Mgr Fellay accuse le Pape et les évêques de traduire "tradition vivante" par tradition changeante autrement dit tradition traîtreuse.
Mais, selon moi, il confond ce qui doit être distingué.
La tradition est progressive, elle est purificatrice.
Dans l'histoire des conciles, nous voyons à chaque fois un nouveau dogme défini. Certains en concluent que la liberté se resserre au fur et à mesure des conciles, en réalité, elle se dilate par éclairage, par libération de l'erreur.. Par exemple le concile de Nicée en 325 définit que le Fils est consubstantiel au Père. Le concile Constantinople définit que l'Esprit-Saint est Dieu et qu'il est consubstantiel au Père et au Fils.
Les vérités étaient éternellement celles-là. Cependant des intellectuels soutenaient des erreurs, ils ont donc donné l'occasion de clarifier la foi. Ces intellectuels dans l'erreur ont provoqué la réflexion du Pape et des évêques en communion avec lui. Si le Pape vivant et les évêques vivants n'avaient pas eu autorité, s'ils n'avaient pas été un magistère vivant, personne n'aurait pu trancher, la controverse serait restée en l'état.
C'est cela la tradition vivante. Elle explicite ce qui avait toujours été contenu dans le message de Dieu à l'humanité. Elle le fait en un temps de l'histoire et elle le fait définitivement. L'Histoire est une succession d'événements définitivement fixés.
C'est pourquoi, par analogie, en ce qui concerne la liberté religieuse, définie au Concile Vatican II, elle a toujours été vécue par les chrétiens. Hitoriquement, les croisades avaient pour but de rétablir la liberté religieuse en Palestine. L'inquisition respectait la liberté religieuse des juifs et des mahométans. Elle désignait à la communauté populaire ceux qui se prétendaient catholiques sans l'être. Elle ne condamnait pas à mort. Saint Pie V luttait à Lépante pour la liberté religieuse de l'Europe.
Bien sûr, le magistère rend un service de clarification. La notion, pourtant accessible à la raison, restait comme enfermée dans l'obscurité et ne se découvrait que dans un agir tâtonnant, parce que non éclairé. Sous l'aiguillon des penseurs tels que Locke ou Kant, pourtant dans l'erreur sur de nombreux points et même sur celui de liberté, le magistère vivant la fait apparaître dans sa clarté, dans sa pureté. Avant Dignitatis humanae cette notion était implicitement vécue, d'où de nombreuses erreurs et des abus pratiques. Après Dignitatis humanae, cela devient clair et implique un progrès pratique. Sans le magistère vivant, la controverse se serait embourbée sans que personne ne voie clair, sans que personne ne puisse avoir même la seule prétention à la dirimer. L'autorité vivante libère.
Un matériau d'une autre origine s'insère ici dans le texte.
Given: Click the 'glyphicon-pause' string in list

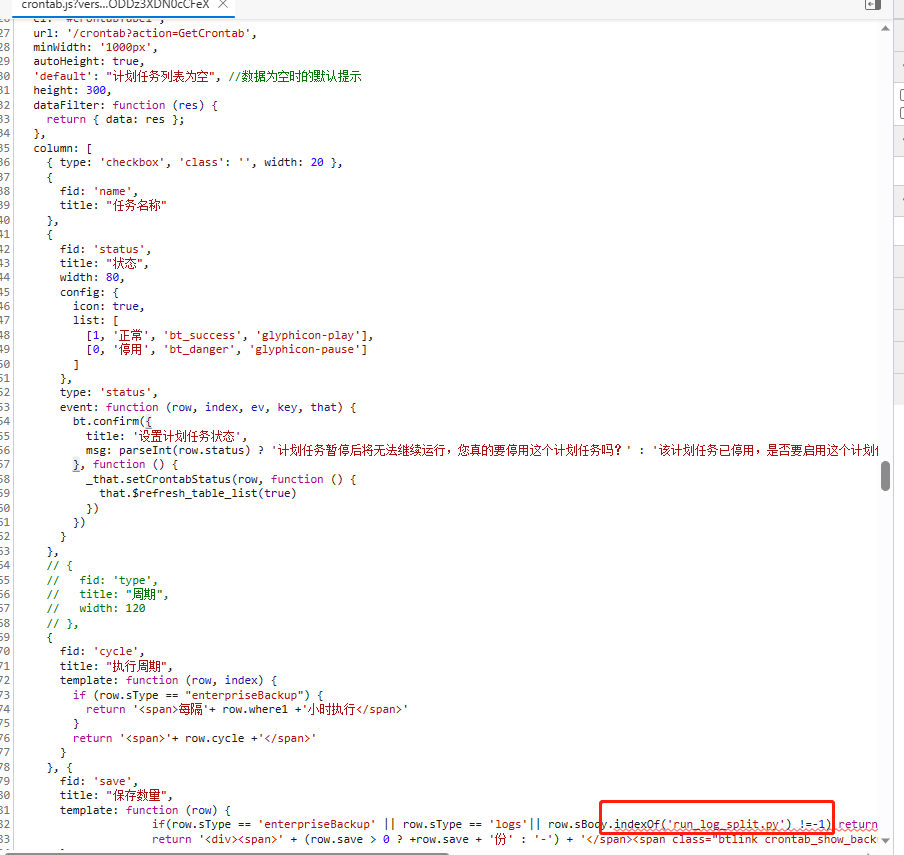Looking at the screenshot, I should click(x=311, y=349).
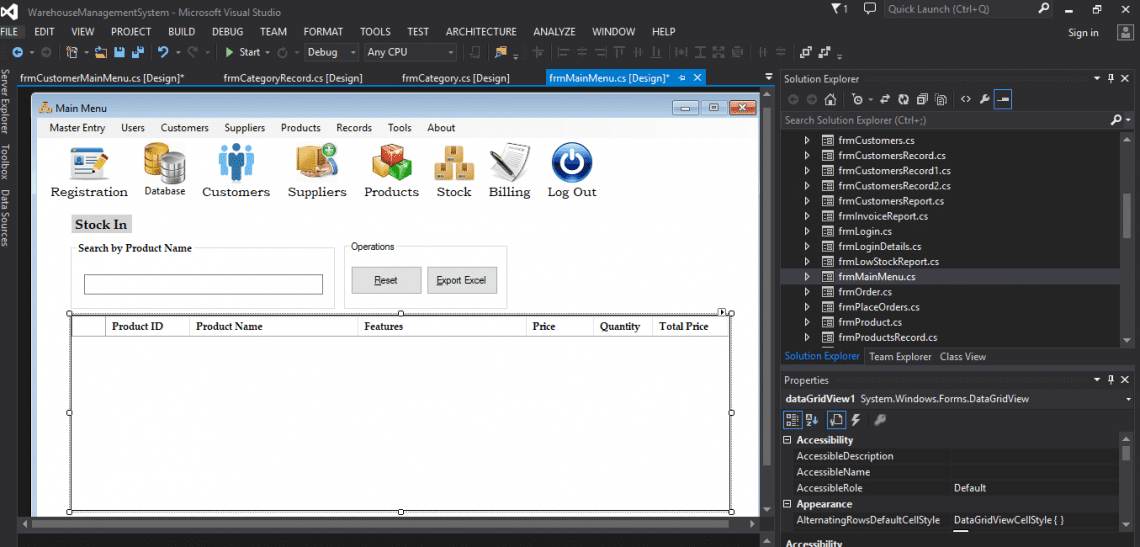Click the Log Out power icon
This screenshot has height=547, width=1140.
571,162
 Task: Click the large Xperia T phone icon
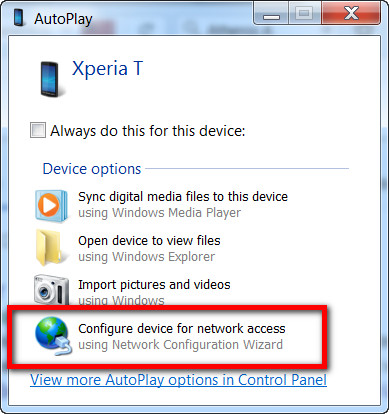click(50, 79)
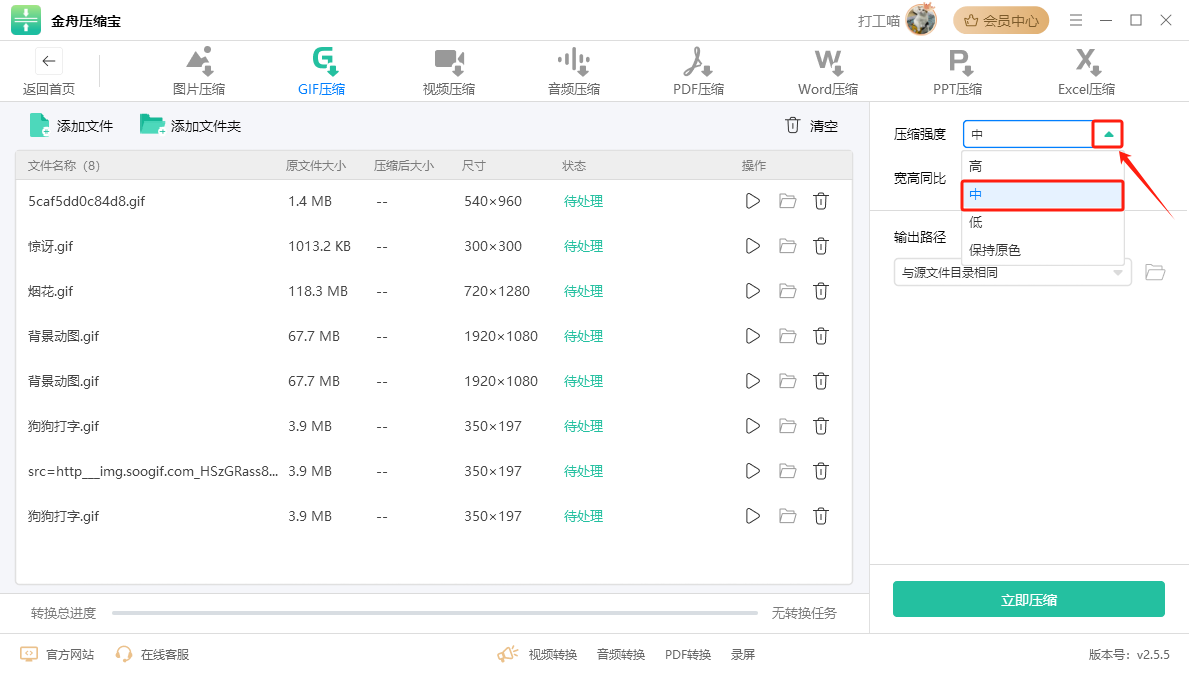Viewport: 1189px width, 674px height.
Task: Open 会员中心 member center
Action: (1000, 20)
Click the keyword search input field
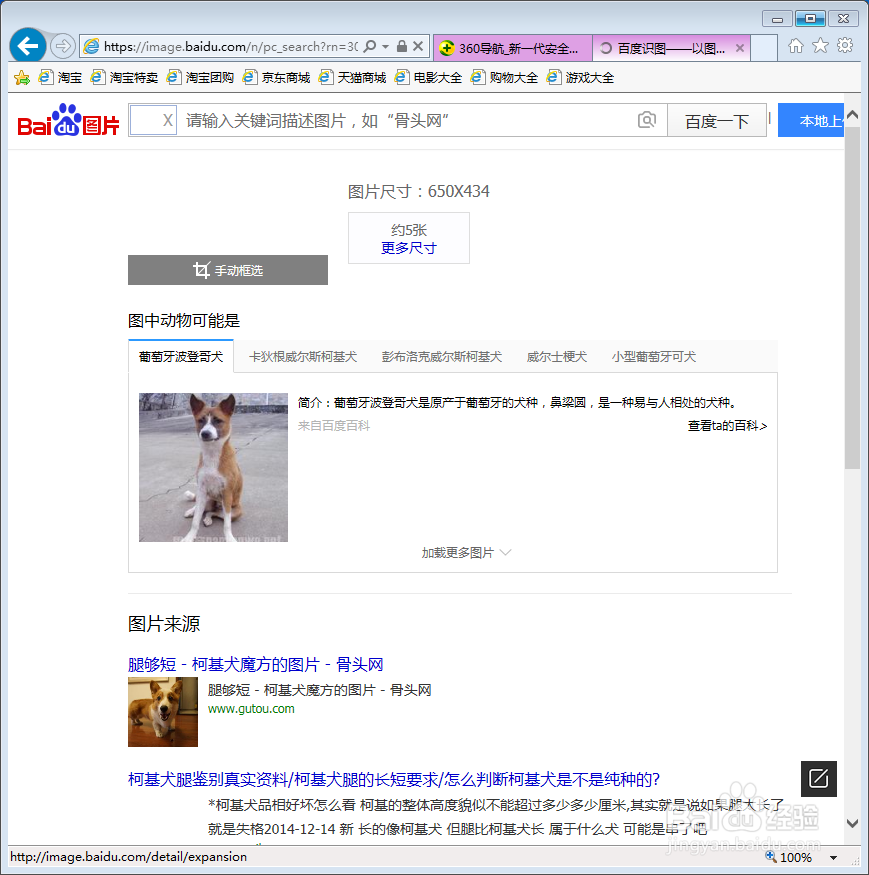869x875 pixels. click(x=400, y=119)

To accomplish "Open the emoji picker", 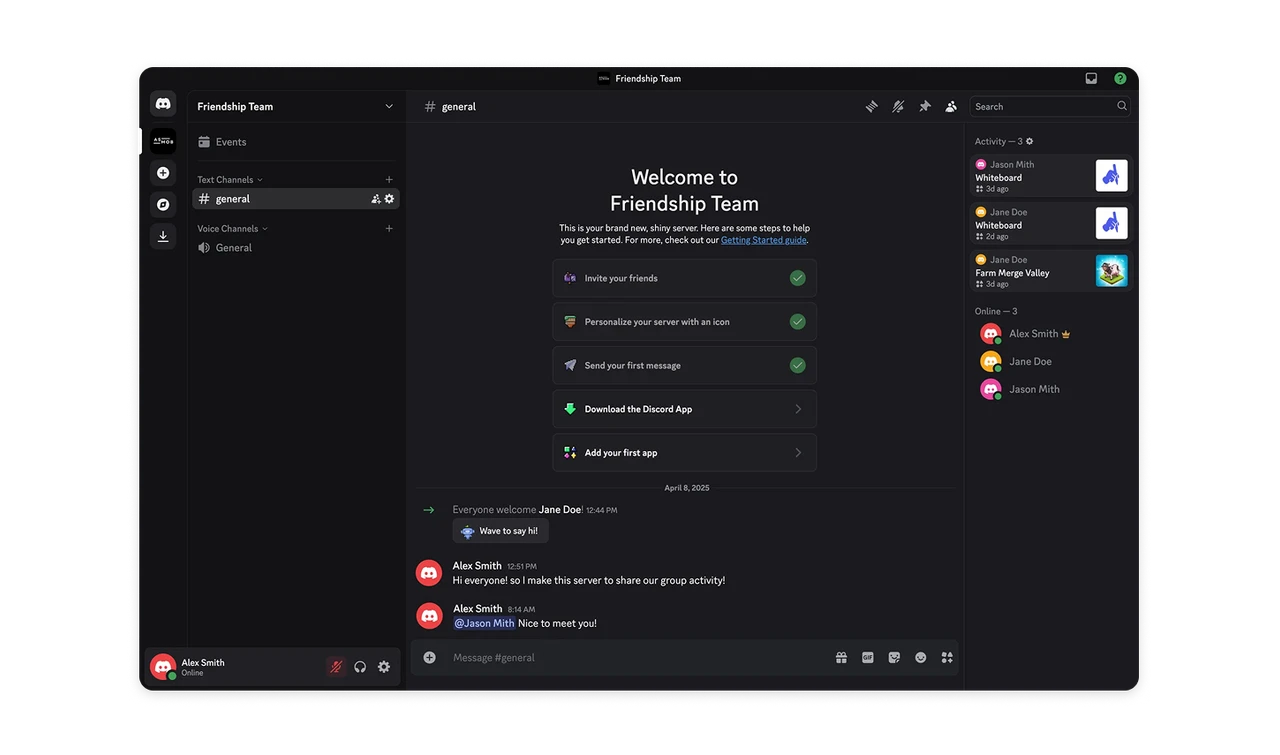I will (920, 657).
Le protestantisme fut ainsi l'occasion d'un progrès de la théologie catholique. Pourtant cette notion, présente depuis toujours dans la message évangélique, ne fut dégagée qu'au XXe siècle (7 décembre 1965). On pourrait ainsi multiplier les exemples. C'est toujours par progrès et purification qu'agit le magistère. Paul VI allait nous donner aussi une mystérieuse leçon en s'acharnant contre la liberté religieuse des catholiques et des peuples européens, juste après avoir mis la notion au jour. C'est lorsque l'on vient d'échapper à un danger, on risque le plus d'être victime d'un autre (selon un aphorisme de Nietzsche). Le temps par progrès successifs découvre l'éternelle et immuable vérité.
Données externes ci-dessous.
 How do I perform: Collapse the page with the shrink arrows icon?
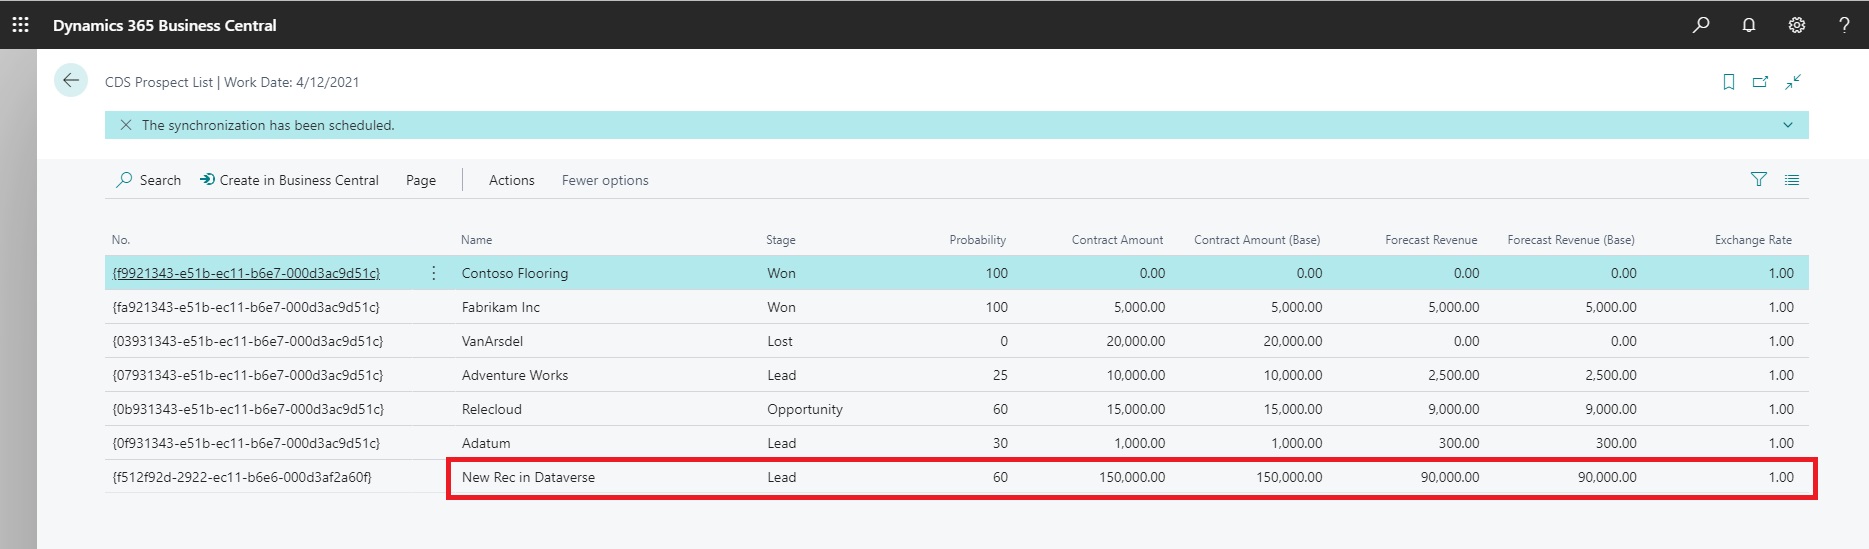1793,82
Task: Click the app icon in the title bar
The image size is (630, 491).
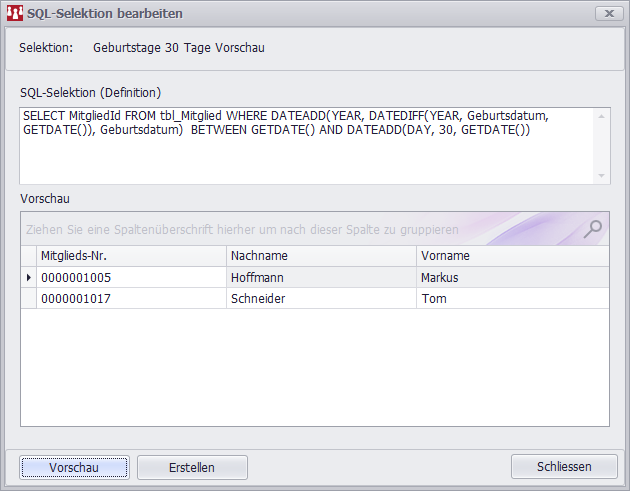Action: [15, 14]
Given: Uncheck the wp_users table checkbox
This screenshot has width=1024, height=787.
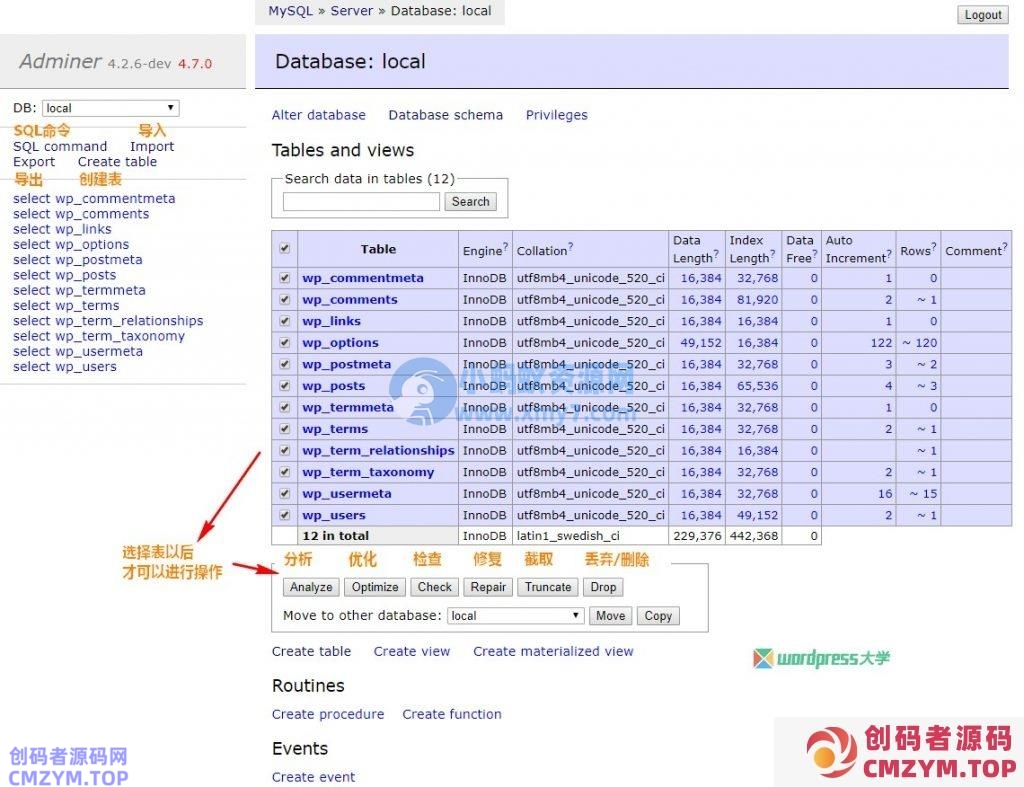Looking at the screenshot, I should pyautogui.click(x=285, y=515).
Les générations qui nous succéderont verront chez nous des erreurs, des tâtonnements, que nous n'apercevons peut-être même pas. Plût à Dieu qu'elle ne nous condamnent pas avec aigreur et ne nous méprisent pas pour cela ! Ils seront les vivants, lorsque nous serons morts, ils feront vivre nos vérités et les purifieront parce qu'ils seront vivants, lorsque nous serons morts, donc totalement impuissants à purifier les vérités par nos esprits.